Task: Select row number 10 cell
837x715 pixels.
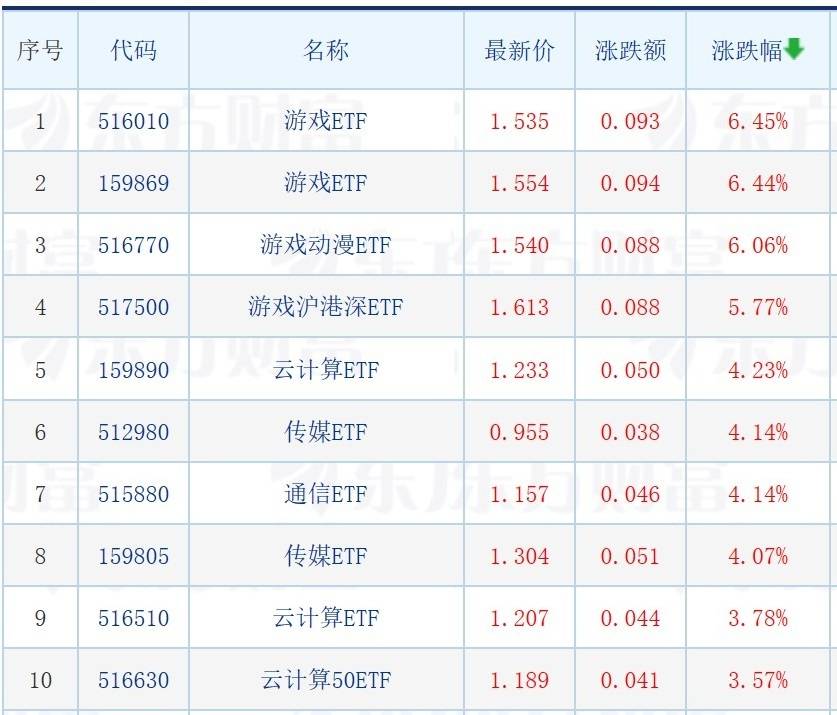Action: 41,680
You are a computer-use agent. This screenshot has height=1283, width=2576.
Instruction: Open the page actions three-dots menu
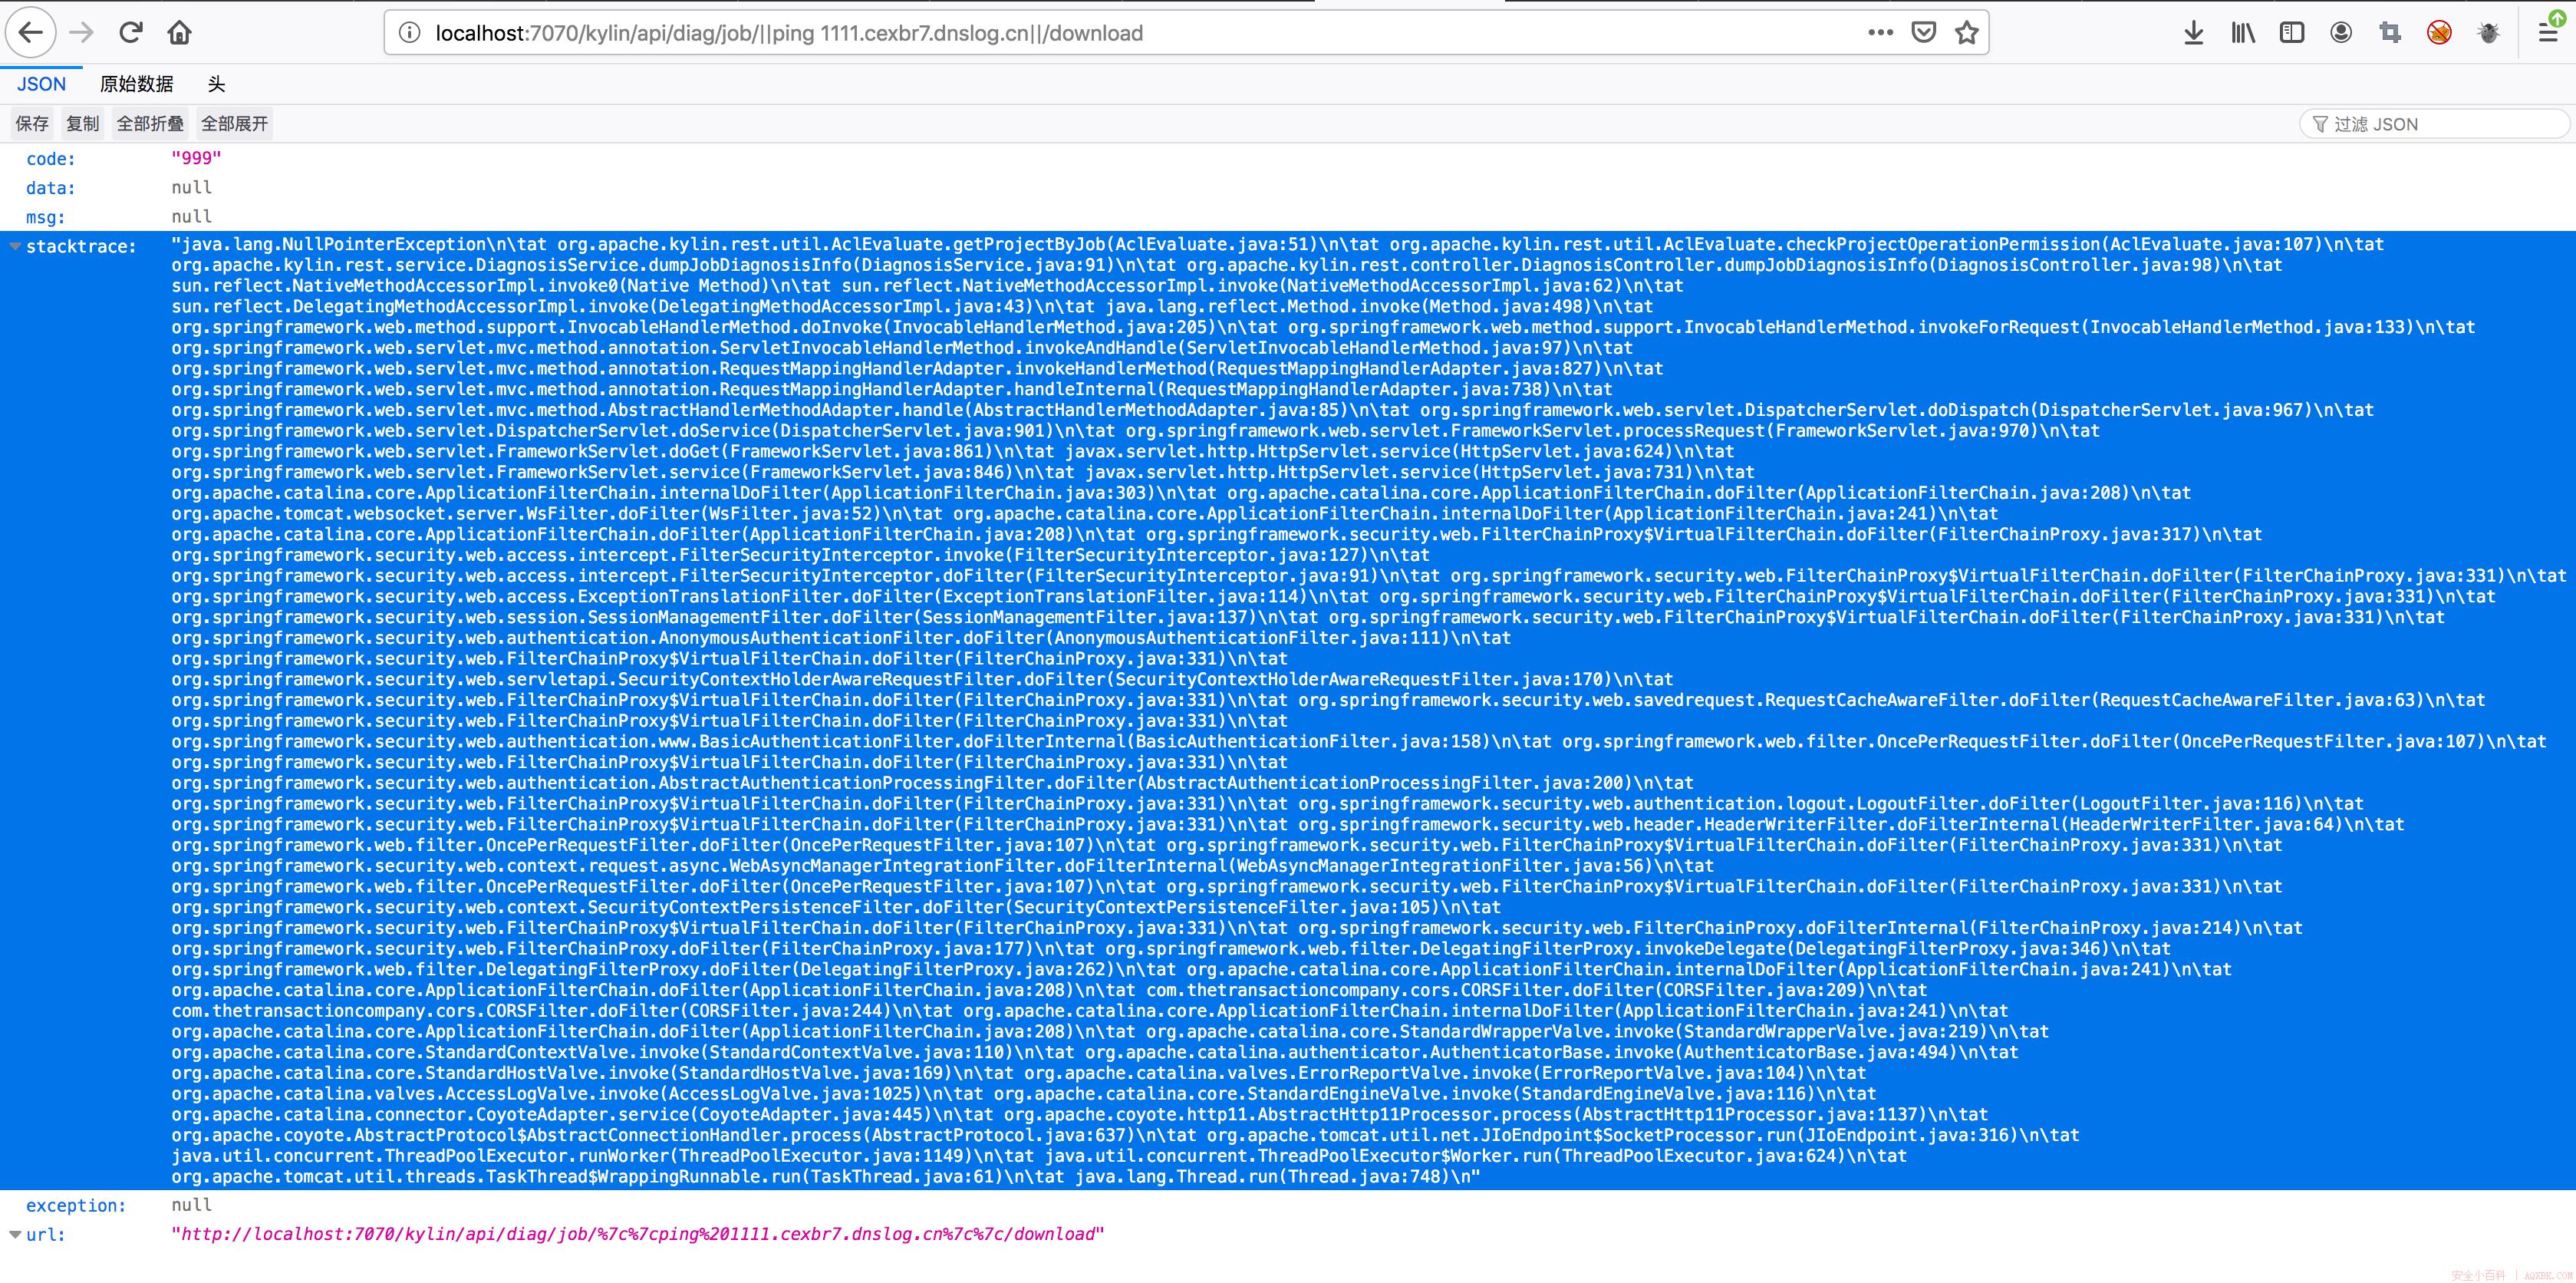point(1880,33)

- PROBLEM:
Reproduce all entries above exactly, minus the images.

- WRITTEN REPLY:
Task: Select row number 10 cell
837x715 pixels.
Action: 41,680
You are a computer-use agent. This screenshot has height=1283, width=2576.
Instruction: Open the page actions three-dots menu
point(1880,33)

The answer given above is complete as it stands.